→ Request 1
In the commentary on entitlement spending, what share of all federal spending do transfer payments to individuals now make up?
→ Request 2
Carry the commentary on entitlement spending forward from its final paragraph.

→ Provided passage
....................
Political economist Nicholas Eberstadt in this WSJ op-ed provides some rather stunning evidence to bolster his claim that Americans are well on their way to the kind of character debauchery that was endemic to Soviet life a few decades ago. "The growth of entitlement payments over the past half-century" he writes, "has been breathtaking. ... Even after adjusting for inflation and population growth, entitlement transfers to individuals have grown 727% over the past half-century...."
Even after all of the New Deal programs, federal spending was mainly concentrated on "limited public services and infrastructure investments and ... defending the republic against enemies foreign and domestic" as late as 1960. Now transfer payments to individuals comprise two-thirds of all federal spending.
The terms "entitlements" and "transfer payments" are far too antiseptic. What these terms mean is taking property from someone and giving it to someone else using the coercive power of government—activities that bear more than a passing resemblance to behavior proscribed by the 8th and 10th Commandments.
We should be careful about being hoodwinked by cleverly sanitized terms used by the political class. When they say "invest" they mean increased government spending. When they say "ask" they mean increased taxation and/or regulation under threat of force—asking in the same way that a mugger asks for you wallet.
Despite current partisan rhetoric, Eberstadt notes that "the explosion of entitlement spending" has been a bi-partisan affair. "Between 1960 and 2010, the growth of entitlement spending was exponential, but in any given year, it was on the whole roughly 8% higher if the president happened to be a Republican rather than a Democrat." A politician is a politician regardless of party.
There is no shortage of those that suggest that our bloated entitlement spending is exactly the right thing for America—the perfect prescription for assuaging the evils of the days when people actually had to worry about how they would get their next meal. They bandy about terms like "community" and "social justice" to justify programs that turn sovereign citizens into government subjects that can more easily be controlled by their government masters.
The reordering of federal priorities has completely altered the face of our political system, as well as the way that Americans think about and approach life. Eberstadt writes:
"From the founding of our nation until quite recently, the U.S. and its citizens were regarded, at home and abroad, as exceptional in a number of deep and important respects. One of these was their fierce and principled independence, which informed not only the design of the political experiment that is the U.S. Constitution but also their approach to everyday affairs."
....................
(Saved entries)
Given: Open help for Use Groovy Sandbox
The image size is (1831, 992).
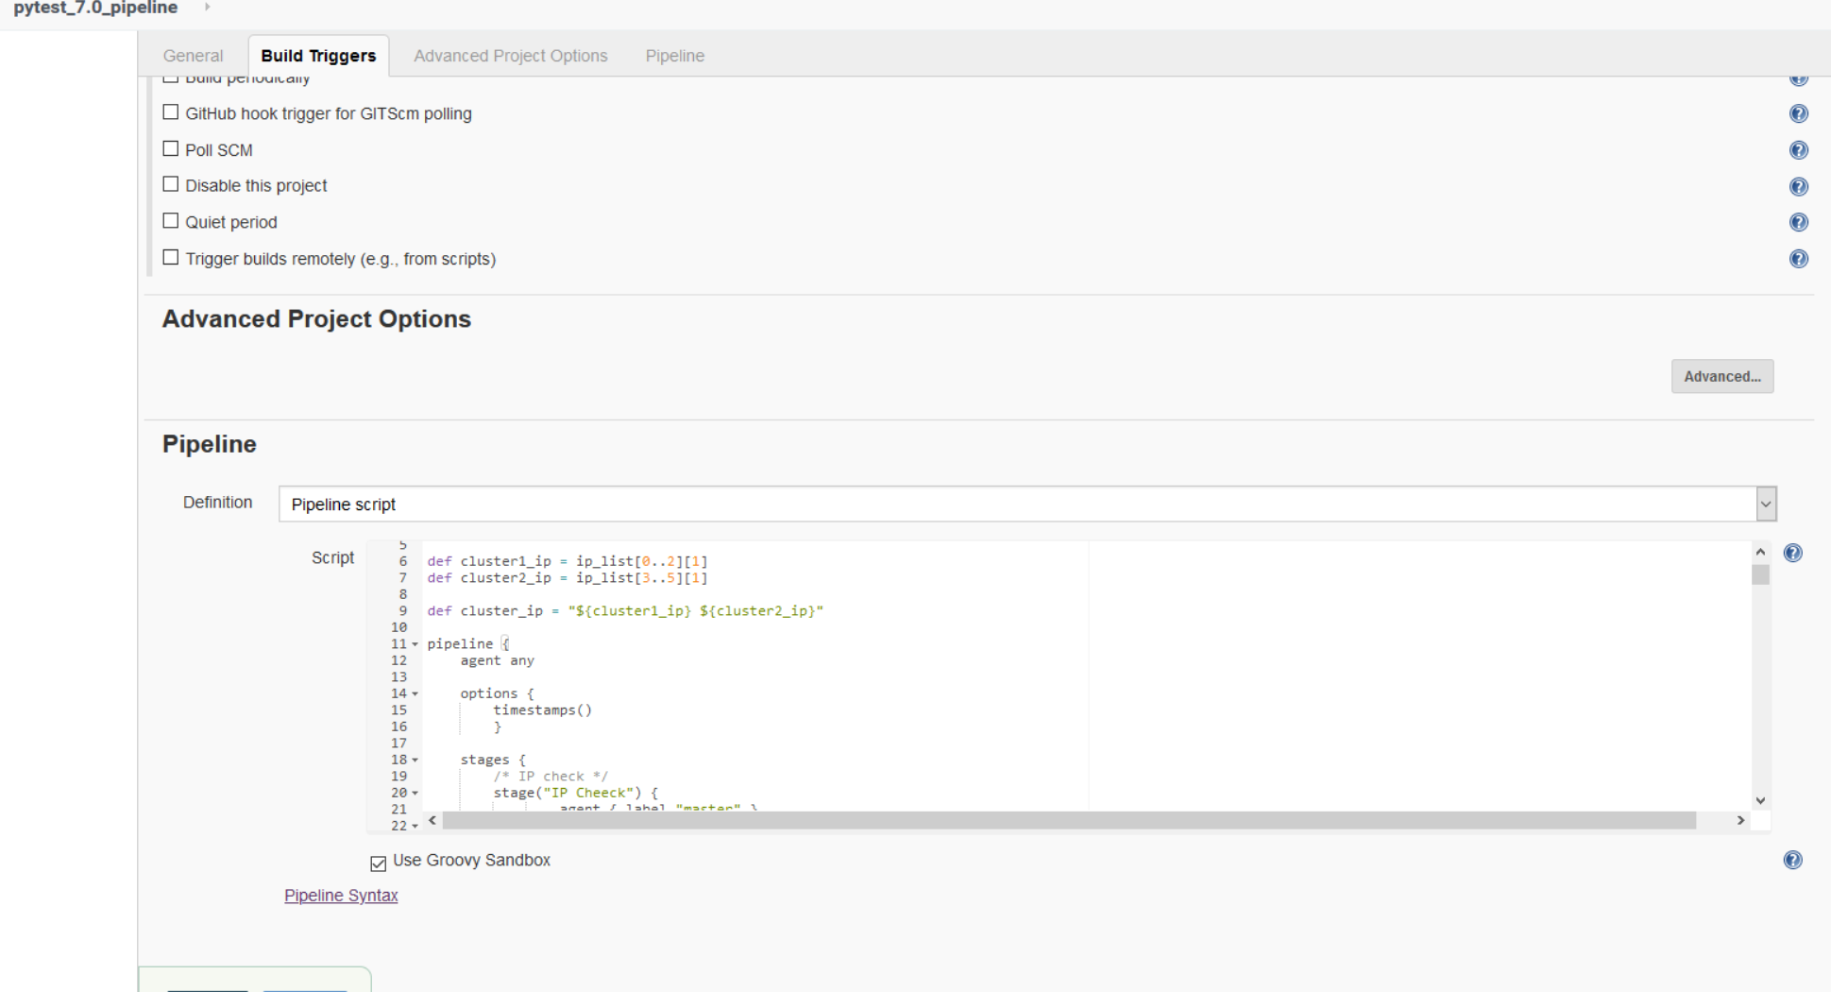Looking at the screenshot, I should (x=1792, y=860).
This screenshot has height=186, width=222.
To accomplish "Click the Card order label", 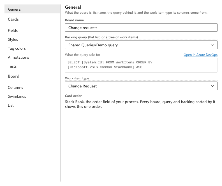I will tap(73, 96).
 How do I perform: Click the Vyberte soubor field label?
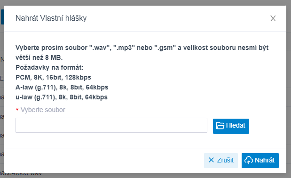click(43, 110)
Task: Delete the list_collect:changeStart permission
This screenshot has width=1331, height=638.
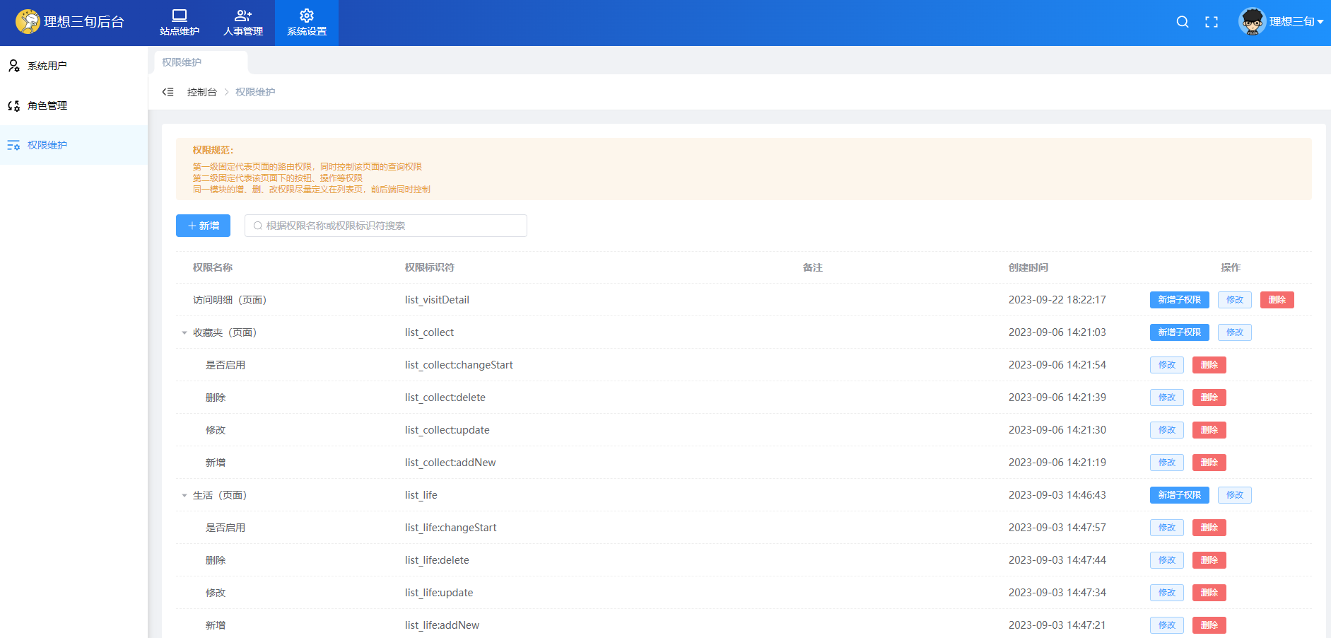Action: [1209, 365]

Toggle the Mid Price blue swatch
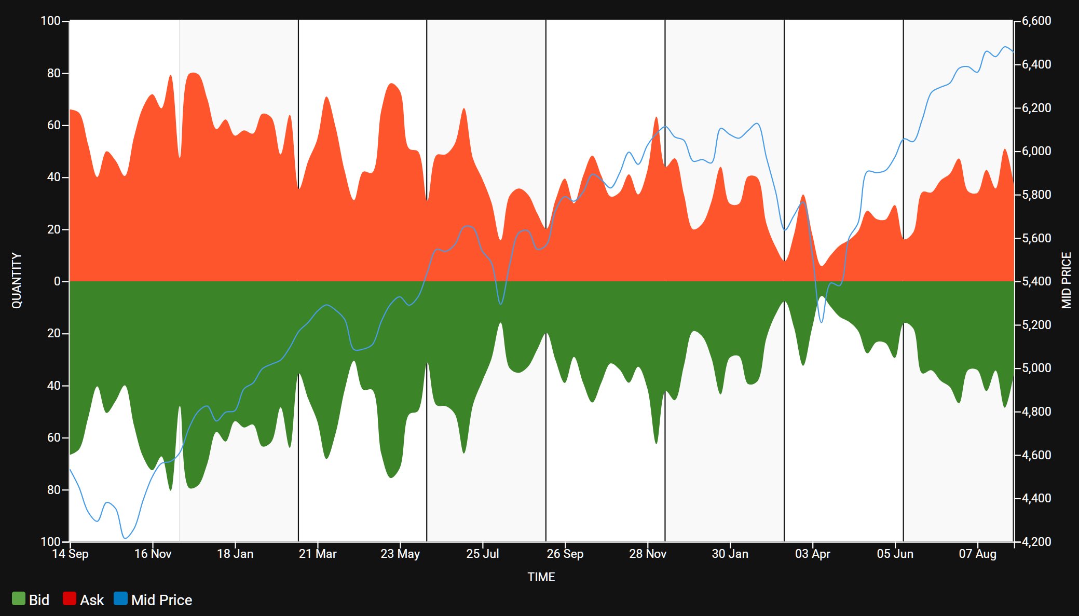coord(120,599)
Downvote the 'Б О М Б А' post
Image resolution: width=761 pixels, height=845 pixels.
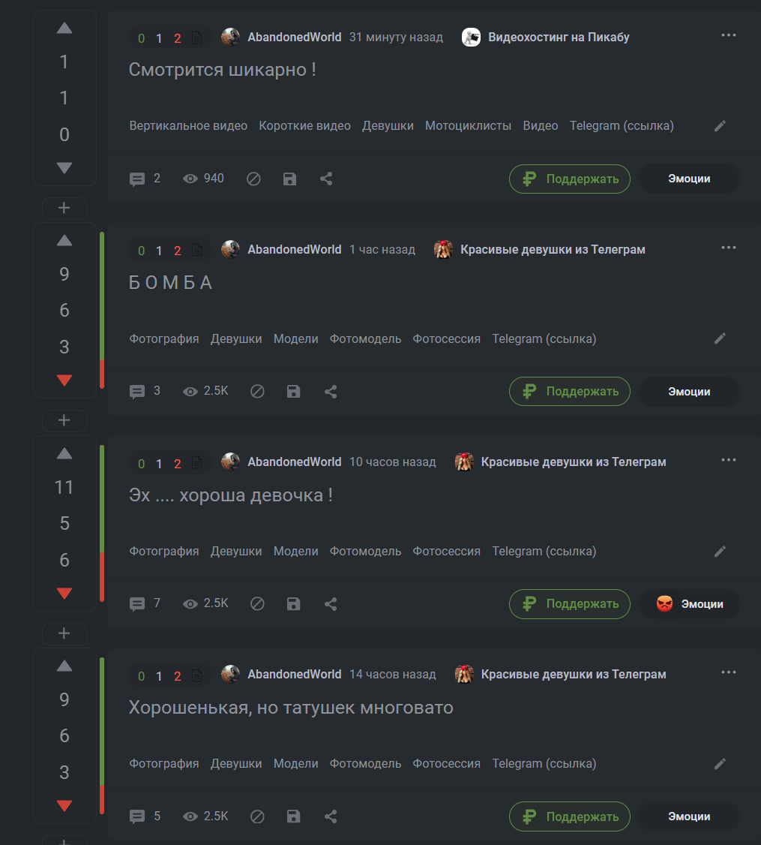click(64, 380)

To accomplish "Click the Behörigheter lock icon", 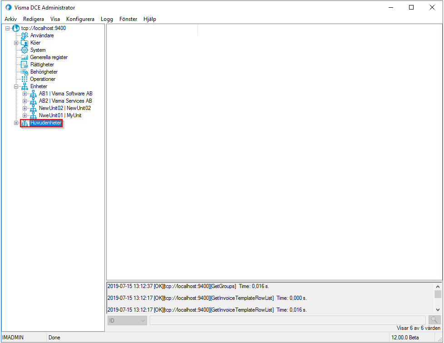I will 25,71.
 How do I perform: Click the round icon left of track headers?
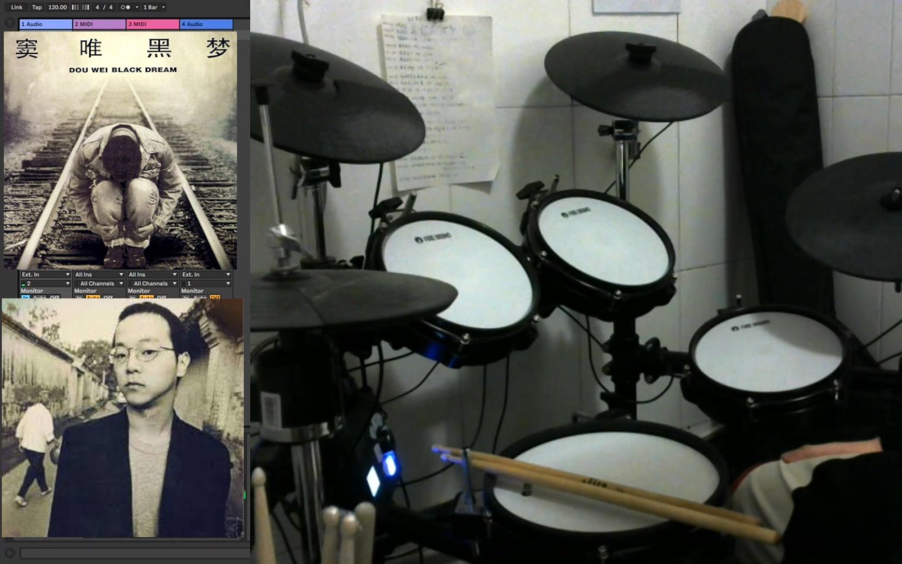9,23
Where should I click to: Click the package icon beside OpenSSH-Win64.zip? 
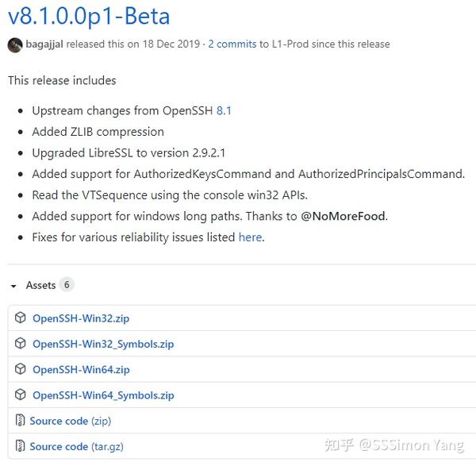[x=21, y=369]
....................
→ Exercise answer 1
Two-thirds.

→ Exercise answer 2
"The corollaries of this American ethos were, on the one hand, an affinity for personal enterprise and industry and, on the other, a horror of dependency and contempt for anything that smacked of a mendicant mentality. Although many Americans in earlier times were poor, even people in fairly desperate circumstances were known to refuse help or handouts as an affront to their dignity and independence. People who subsisted on public resources were known as "paupers," and provision for them was a local undertaking. Neither beneficiaries nor recipients held the condition of pauperism in high regard."Entitlement spending is swamping this old system of ethics. In fact, Eberstadt notes, "The U.S. is now on the verge of a symbolic threshold: the point at which more than half of all American households receive and accept transfer benefits from the government. From cradle to grave, a treasure chest of government-supplied benefits is there for the taking for every American citizen—and exercising one's legal rights to these many blandishments is now part of the American way of life."
It would be easy to blame all of this on the political class. But that would be like blaming the whole problem of drug addiction on the pushers without respect to their addicted clients that demand the drugs. Pushers would not exist without junkies.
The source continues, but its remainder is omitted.